start Source extract
Capital investment in textile manufacturing, sugar refining, and other
industries totaled $100 million.
The war ended in 1815, and American
markets reopened to the cheaper, better made British products. In spite of the
protective Tariff of 1816, the American economy collapsed in 1819. Fortunes
vanished. Recovery took years. And Northern capitalists vowed never again to be
without protection. From then on, they used political power for protection
purposes; they convinced the voters that the crumbs that dribbled from the
industrialists' tables were their essential interests, and had to be protected
at all costs.
"Commercial boom made government promotion of economic
growth the central dynamic of American politics. Entrepreneurial elites needed
the state to guarantee property; to enforce contracts; to provide juridical,
financial, and transport infrastructures; to mobilize society's resources as
investment capital; and to load the legal dice for enterprise in countless
ways. Especially they strove for a powerful gentry-led national state, through
whose developmental policies they dreamed of rivaling British wealth and
might."
Once they were in place, protective
duties accounted for an estimated three-fourths of textile manufacturing's
value added. Without them, half the New England industrial sector would have
gone bankrupt.[5] It took until the 1840s for the New England regional market
to really emerge. But sectional divergence of the boom-bust cycle was apparent
by 1825-6, when cotton prices tumbled and the North suffered no ill effects.
Economically, America was two nations at war with one another from this point
on.
end Source extract
start Given material
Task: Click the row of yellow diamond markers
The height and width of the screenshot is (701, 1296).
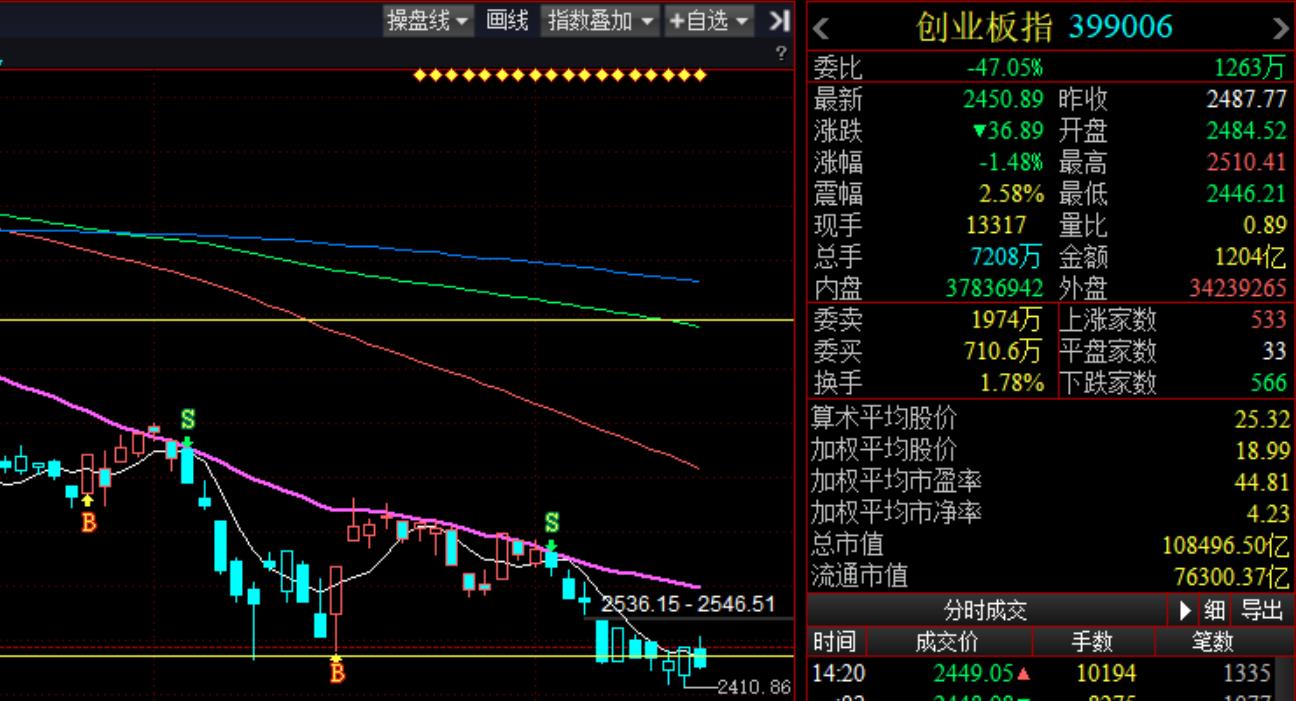Action: 560,75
end Given material
**Set task:**
Answer these from the passage on early American protective tariffs:
1. What total did capital investment in textile manufacturing, sugar refining, and other industries reach?
2. In what year did the American economy collapse?
3. By what decade had the New England regional market really emerged?

**Result below:**
1. $100 million
2. 1819
3. The 1840s